Aside from collecting D&D books, I have visited and participated in the forums on Enworld.org, visited D&D Wiki and GM Binder, and thought about what my Dragonborn character is going to do next with his teammates as they adventure in Hell. And I have backed two projects on Kickstarter- one for En Publishing's Level Up: Advanced 5th Edition and the other for Lunar Games' Endless Realms: Creature Compendium for 5e :)
 

Dannyalcatraz

Schmoderator
Staff member
Mine were all about either worldbuilding or character design- creating, planning, or depicting them artistically. I’ve got at least 3 different campaign WIP files, and I don’t know how many dozens of PC designs, mostly for 3.X and 4Ed. Some are even statted out in multiple editions.

Some are statted out across game systems,
 

Mad_Jack

Hero
Actually playing D&D is one of my least common D&D related activities, lol.

Outside of actually playing D&D, my most common activities are generally character creation and world-building/story design. I'm one of those folks who simply can't turn off their excess creativity so I'm constantly creating new characters or building worlds and playing out various adventures in them. As a trained actor with interests in psychology, sociology, archaeology, and history, I'm always exploring various angles in my head for how a specific character would behave in a situation, how a certain nation or culture would develop given its history or what sort of geological history would form a specific kind of terrain, etc...
I love posing myself "What if?" and "How would?" questions and following them out logically to see where they go or trying to reverse engineer a particular situation to figure out how it came about.
Basically, whenever I'm not focused on some sort of life task or other form of entertainment, my brain constantly spits out new people, places and character dialogue. A quick mental estimate of my 40 years of D&D says I've easily got about two hundred PCs I've either completely statted out or at least have a clear vision of in my head, and probably about 50 clearly-defined NPCs.
I also like the mechanical aspects of the game, so I like going through the rulebooks to improve my system mastery and find interesting synergies in various game elements, particularly character optimization.

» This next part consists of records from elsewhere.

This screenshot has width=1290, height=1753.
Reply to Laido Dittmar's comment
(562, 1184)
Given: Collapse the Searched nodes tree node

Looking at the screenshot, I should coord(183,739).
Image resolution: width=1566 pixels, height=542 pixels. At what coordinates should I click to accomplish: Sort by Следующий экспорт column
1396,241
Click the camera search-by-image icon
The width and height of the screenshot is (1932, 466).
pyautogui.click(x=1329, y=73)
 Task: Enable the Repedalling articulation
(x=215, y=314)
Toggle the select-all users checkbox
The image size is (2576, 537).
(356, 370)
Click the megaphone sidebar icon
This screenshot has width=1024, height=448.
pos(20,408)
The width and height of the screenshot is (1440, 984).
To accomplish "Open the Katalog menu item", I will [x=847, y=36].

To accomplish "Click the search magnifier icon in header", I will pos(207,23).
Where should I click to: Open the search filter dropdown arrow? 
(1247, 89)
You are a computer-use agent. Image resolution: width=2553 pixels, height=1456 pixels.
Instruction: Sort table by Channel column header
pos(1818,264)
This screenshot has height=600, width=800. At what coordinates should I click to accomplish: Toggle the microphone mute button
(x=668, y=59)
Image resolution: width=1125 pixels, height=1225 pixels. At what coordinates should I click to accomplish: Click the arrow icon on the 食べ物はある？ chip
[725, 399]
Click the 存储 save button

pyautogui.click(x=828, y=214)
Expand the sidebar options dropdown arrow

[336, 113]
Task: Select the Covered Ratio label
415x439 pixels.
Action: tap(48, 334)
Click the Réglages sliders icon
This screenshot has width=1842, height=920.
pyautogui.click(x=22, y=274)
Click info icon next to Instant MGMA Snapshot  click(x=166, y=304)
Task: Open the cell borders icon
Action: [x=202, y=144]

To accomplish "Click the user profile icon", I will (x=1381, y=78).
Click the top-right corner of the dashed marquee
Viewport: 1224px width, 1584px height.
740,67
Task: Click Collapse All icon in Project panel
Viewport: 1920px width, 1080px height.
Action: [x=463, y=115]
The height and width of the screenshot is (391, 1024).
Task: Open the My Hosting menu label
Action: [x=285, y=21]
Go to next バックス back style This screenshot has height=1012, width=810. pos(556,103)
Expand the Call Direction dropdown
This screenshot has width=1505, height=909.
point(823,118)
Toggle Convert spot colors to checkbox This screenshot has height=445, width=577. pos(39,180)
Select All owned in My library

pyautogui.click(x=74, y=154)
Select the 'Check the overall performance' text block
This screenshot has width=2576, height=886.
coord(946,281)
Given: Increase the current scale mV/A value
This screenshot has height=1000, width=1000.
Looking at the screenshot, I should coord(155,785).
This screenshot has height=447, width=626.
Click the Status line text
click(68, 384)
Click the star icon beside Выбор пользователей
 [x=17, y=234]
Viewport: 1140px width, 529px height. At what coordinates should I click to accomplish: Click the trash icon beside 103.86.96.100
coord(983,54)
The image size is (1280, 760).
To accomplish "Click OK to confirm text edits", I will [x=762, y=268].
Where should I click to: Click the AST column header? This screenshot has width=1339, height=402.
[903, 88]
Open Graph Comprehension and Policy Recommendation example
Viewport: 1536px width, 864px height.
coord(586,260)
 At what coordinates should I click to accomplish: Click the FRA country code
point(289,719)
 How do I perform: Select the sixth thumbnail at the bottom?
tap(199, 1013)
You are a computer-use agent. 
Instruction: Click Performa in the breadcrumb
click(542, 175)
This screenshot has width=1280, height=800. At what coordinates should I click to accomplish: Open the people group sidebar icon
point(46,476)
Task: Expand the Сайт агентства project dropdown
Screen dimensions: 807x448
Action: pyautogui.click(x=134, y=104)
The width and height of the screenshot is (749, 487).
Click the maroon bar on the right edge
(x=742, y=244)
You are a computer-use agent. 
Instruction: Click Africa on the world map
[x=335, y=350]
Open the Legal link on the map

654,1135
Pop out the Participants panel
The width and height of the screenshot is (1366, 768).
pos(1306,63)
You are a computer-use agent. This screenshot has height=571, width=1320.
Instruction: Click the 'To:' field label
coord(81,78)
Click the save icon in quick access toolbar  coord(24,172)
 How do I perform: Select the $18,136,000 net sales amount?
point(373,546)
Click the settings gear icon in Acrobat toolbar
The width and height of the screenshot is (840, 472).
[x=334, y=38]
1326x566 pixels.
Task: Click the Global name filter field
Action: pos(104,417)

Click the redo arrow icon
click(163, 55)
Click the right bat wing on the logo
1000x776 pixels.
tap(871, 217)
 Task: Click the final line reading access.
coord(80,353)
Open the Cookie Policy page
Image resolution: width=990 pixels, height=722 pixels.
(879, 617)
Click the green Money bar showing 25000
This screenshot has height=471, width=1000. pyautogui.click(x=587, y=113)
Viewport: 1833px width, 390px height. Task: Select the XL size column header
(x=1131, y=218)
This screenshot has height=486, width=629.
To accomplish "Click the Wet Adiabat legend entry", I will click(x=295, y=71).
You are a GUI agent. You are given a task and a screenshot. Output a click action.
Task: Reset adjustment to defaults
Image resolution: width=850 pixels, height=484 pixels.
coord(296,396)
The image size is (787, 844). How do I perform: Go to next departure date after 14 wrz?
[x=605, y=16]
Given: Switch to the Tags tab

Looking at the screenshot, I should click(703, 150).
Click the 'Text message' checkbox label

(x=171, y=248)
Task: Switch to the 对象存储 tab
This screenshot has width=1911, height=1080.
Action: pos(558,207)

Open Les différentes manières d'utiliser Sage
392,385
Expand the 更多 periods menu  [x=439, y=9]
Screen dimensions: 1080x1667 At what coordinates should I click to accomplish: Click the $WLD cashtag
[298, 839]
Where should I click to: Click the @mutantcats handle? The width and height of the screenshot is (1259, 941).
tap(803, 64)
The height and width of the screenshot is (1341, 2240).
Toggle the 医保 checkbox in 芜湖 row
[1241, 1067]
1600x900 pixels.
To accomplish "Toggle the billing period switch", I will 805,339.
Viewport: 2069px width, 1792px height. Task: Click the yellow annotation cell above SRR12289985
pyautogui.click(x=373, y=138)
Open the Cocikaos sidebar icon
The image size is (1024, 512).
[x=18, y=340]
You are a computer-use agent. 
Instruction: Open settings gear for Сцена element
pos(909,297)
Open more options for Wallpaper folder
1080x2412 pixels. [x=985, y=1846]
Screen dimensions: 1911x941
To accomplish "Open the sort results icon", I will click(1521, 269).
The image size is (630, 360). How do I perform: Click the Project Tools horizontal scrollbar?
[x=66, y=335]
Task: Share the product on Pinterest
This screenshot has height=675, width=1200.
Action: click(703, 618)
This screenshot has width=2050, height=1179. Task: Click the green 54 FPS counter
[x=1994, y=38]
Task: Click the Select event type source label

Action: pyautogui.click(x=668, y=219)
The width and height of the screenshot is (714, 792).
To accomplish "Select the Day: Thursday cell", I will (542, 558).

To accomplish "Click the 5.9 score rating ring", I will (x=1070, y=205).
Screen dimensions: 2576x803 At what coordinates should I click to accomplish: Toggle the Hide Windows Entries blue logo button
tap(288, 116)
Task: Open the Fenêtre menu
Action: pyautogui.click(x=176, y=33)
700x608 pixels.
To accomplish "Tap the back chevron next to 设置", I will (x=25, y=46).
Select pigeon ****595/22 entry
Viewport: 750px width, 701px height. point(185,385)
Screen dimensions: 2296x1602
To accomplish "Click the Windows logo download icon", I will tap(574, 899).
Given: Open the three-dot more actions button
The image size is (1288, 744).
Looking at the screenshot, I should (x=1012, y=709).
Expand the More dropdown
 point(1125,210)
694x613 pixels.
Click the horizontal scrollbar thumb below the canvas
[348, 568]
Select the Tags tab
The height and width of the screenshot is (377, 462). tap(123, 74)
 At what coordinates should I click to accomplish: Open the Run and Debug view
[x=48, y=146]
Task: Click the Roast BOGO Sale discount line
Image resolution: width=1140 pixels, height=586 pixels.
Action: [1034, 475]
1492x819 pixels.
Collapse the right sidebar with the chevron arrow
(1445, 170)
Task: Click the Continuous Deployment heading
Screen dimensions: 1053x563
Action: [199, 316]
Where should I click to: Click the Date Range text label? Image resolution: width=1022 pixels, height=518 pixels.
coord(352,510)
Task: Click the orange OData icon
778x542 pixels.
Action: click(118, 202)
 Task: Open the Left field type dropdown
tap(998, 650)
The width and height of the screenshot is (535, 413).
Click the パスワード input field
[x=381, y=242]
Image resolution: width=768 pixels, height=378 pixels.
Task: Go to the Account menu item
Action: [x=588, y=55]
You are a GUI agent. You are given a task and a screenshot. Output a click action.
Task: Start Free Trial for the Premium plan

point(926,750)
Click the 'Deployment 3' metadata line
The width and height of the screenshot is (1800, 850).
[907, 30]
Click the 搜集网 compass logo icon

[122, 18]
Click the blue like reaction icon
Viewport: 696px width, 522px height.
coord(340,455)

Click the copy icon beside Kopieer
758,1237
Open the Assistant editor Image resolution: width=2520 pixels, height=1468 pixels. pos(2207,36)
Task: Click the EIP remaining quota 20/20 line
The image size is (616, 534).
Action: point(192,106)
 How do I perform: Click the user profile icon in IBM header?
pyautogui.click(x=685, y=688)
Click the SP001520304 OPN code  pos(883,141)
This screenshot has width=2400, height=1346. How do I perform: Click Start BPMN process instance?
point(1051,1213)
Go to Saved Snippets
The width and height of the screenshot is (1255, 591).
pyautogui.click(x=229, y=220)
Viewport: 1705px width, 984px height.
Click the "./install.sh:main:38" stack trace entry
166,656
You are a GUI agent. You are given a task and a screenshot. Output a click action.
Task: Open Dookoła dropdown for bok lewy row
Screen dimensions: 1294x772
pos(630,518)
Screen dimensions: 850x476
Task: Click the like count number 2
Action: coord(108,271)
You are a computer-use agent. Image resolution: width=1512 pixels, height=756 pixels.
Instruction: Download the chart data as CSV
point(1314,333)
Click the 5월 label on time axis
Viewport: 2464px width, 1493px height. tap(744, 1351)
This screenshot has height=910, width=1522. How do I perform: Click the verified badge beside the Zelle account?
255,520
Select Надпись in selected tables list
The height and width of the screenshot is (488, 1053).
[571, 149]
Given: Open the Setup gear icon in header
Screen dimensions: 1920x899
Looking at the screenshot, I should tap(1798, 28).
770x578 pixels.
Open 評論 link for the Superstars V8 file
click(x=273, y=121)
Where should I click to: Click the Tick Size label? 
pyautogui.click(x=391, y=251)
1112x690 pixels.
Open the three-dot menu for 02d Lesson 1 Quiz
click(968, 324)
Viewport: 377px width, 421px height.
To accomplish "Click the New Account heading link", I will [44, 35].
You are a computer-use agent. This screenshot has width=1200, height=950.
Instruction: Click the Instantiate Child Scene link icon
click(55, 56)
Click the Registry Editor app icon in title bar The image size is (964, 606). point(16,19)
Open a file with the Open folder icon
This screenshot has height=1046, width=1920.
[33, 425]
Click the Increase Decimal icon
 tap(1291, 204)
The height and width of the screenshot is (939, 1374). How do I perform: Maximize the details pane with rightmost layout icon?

I previously spent a lot of time doing a lot of image manipulation to create character portraits (which was really a separate hobby all on it's own), but haven't done anything with it for a long time.

Apart from the constant flood of new content pouring out of my brain, though, my biggest game-related activity is painting and collecting miniatures - which, again, is another hobby all on its own. (I rarely ever paint or sculpt figures for use as my personal characters or for tabletop use.)
As painter, I primarily paint Reaper Miniatures figures. As a collector, I primarily collect the old Ral Partha Official 2nd Ed. AD&D 11-XXX series figures, as well as various Ral Partha, Grenadier and TSR box sets.

I also haphazardly collect previous-edition books and modules, and D&D-themed toys, video games and other merchandise. In particular, I have a great many of the LJN action figures and toys produced in the 1980's, as well as the first twenty or so of the old Endless Quest books.